1974 Piccadilly World Match Play Championship

Tournament information
- Dates: 10–12 October 1974
- Location: Virginia Water, Surrey, England
- Course(s): West Course, Wentworth
- Format: Match play – 36 holes

Statistics
- Par: 73
- Length: 6,969 yards (6,372 m)
- Field: 8 players
- Prize fund: £30,000
- Winner's share: £10,000

Champion
- Hale Irwin
- def. Gary Player 3 & 1

= 1974 Piccadilly World Match Play Championship =

The 1974 Piccadilly World Match Play Championship was the 11th World Match Play Championship. It was played from Thursday 10 to Saturday 12 October on the West Course at Wentworth. Eight players competed in a straight knock-out competition, with each match contested over 36 holes.

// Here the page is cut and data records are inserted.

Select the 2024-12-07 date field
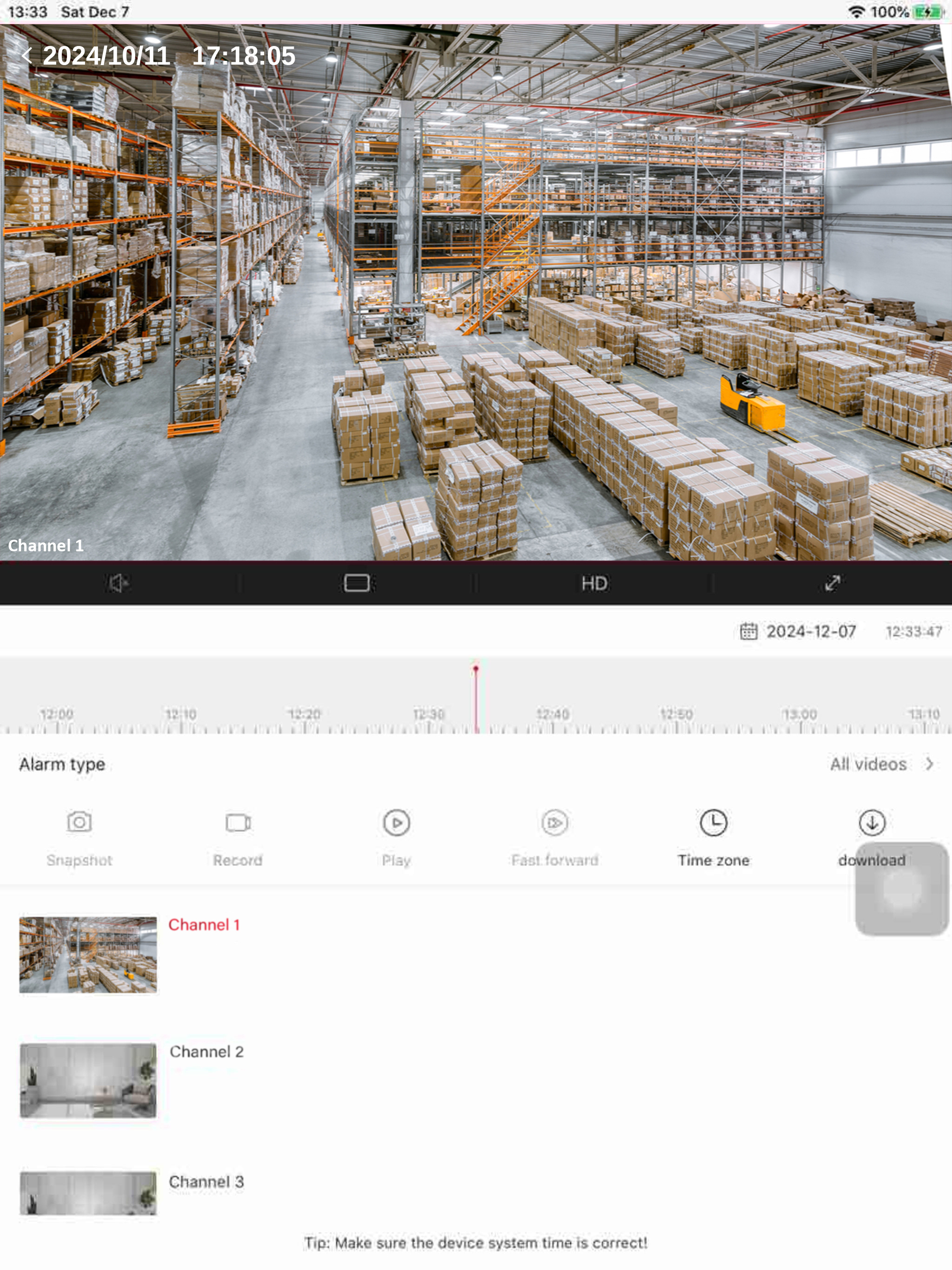The width and height of the screenshot is (952, 1270). [811, 632]
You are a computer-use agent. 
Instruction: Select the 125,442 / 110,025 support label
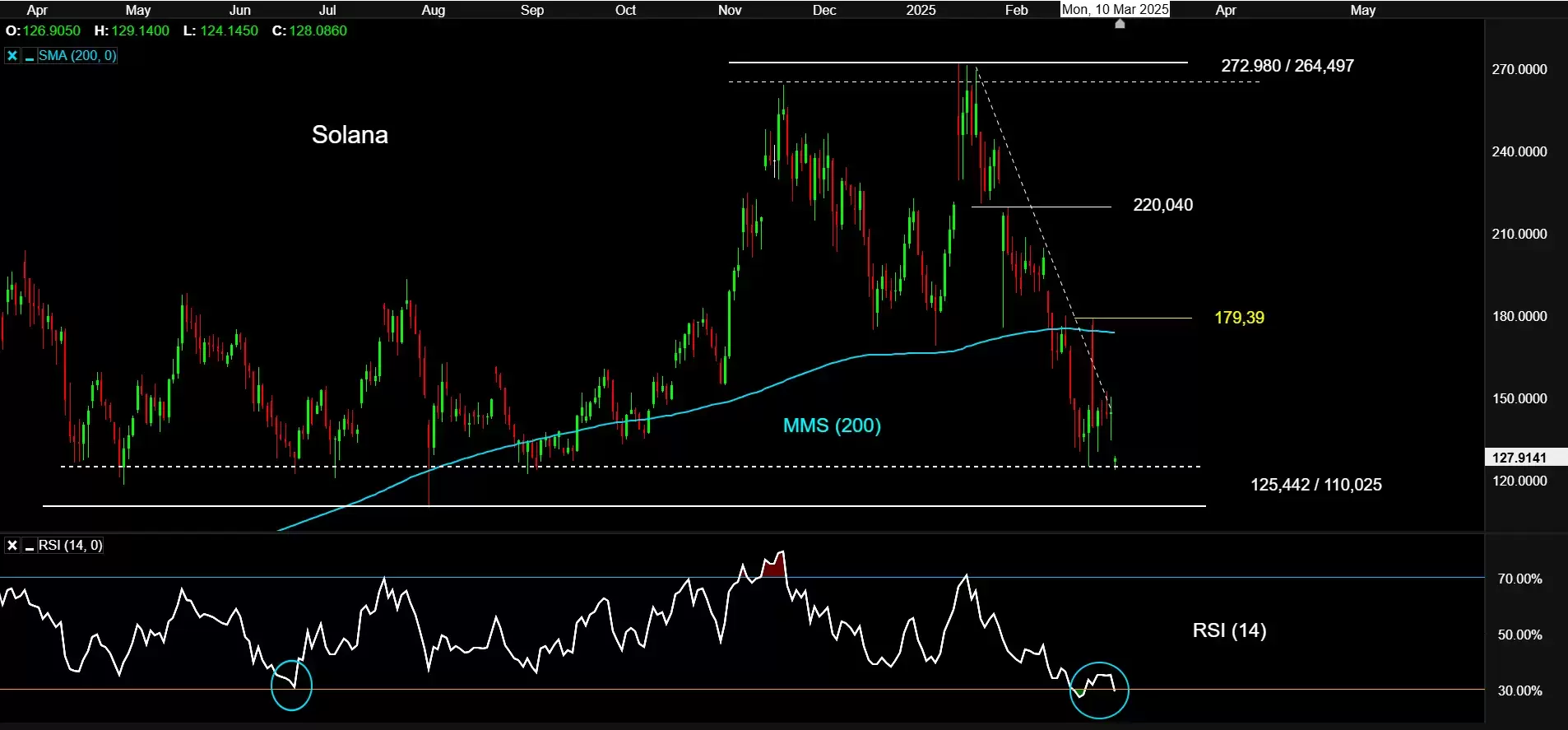1315,485
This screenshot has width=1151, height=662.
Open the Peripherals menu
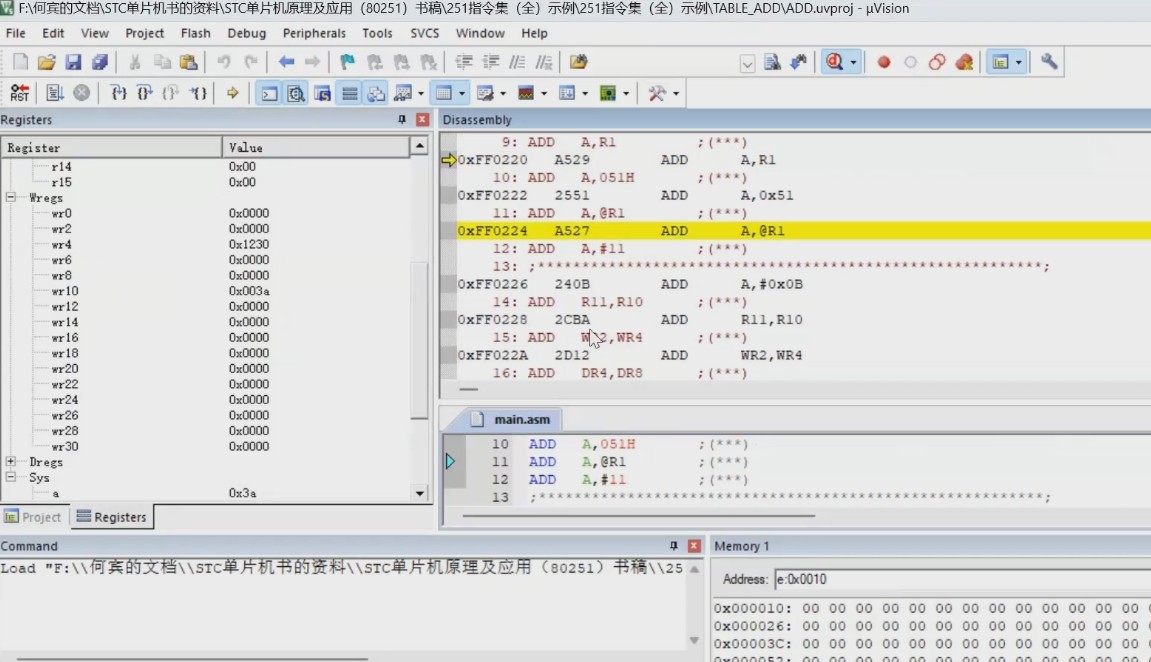click(313, 33)
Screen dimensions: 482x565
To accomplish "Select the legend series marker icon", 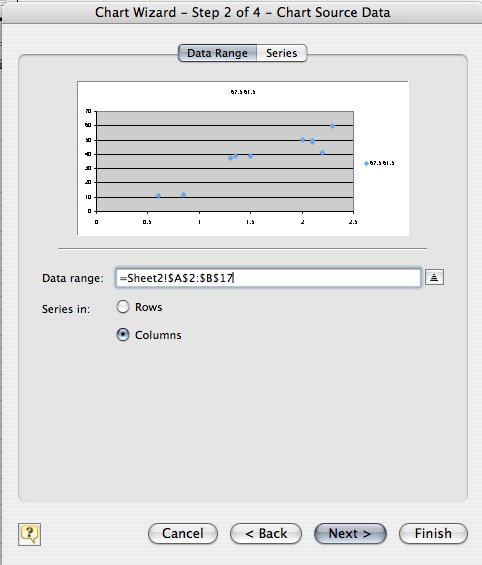I will (366, 164).
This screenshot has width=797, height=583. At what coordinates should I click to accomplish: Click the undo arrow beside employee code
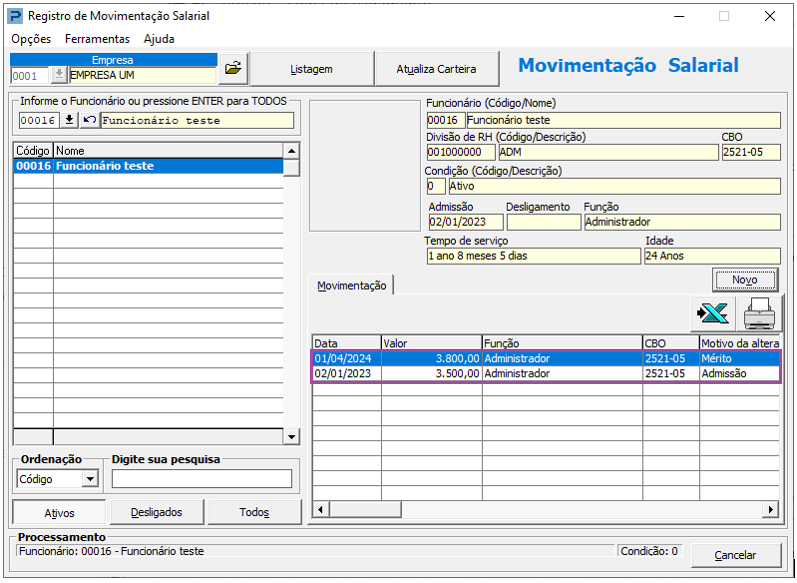(x=89, y=120)
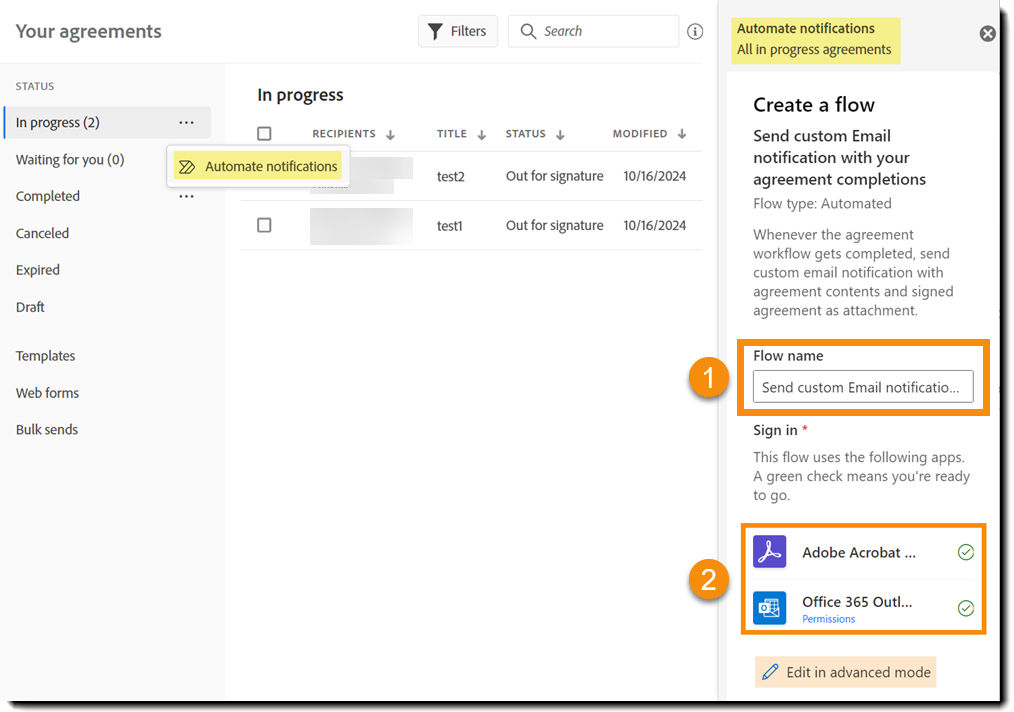Click the Title column sort arrow
This screenshot has width=1014, height=712.
tap(479, 133)
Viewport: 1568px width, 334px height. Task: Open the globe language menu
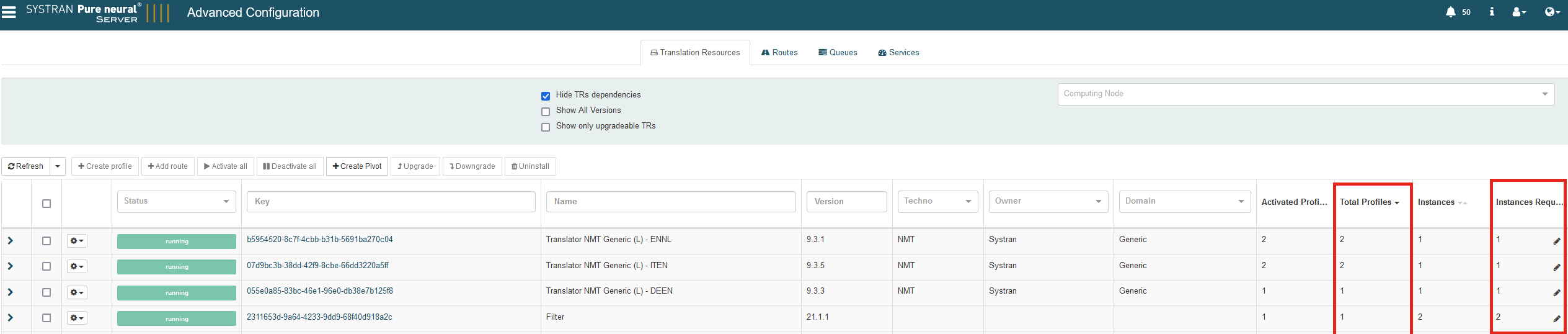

The champion received £10,000 out of a total prize fund of £30,000. In the final, Hale Irwin beat defending champion Gary Player 3 & 1. It was Player's first defeat in a final after five previous victories.

==Course==
Source:

Hole: 1; 2; 3; 4; 5; 6; 7; 8; 9; Out; 10; 11; 12; 13; 14; 15; 16; 17; 18; In; Total
Yards: 471; 155; 452; 501; 191; 344; 399; 398; 460; 3,371; 186; 376; 483; 441; 179; 480; 380; 571; 502; 3,598; 6,969
Par: 4; 3; 4; 5; 3; 4; 4; 4; 4; 35; 3; 4; 5; 4; 3; 5; 4; 5; 5; 38; 73

==Scores==
Source:

==Prize money==
The winner received £10,000, the runner-up £5,000, the losing semi-finalists £3,500 and the first round losers £2,000, making a total prize fund of £30,000.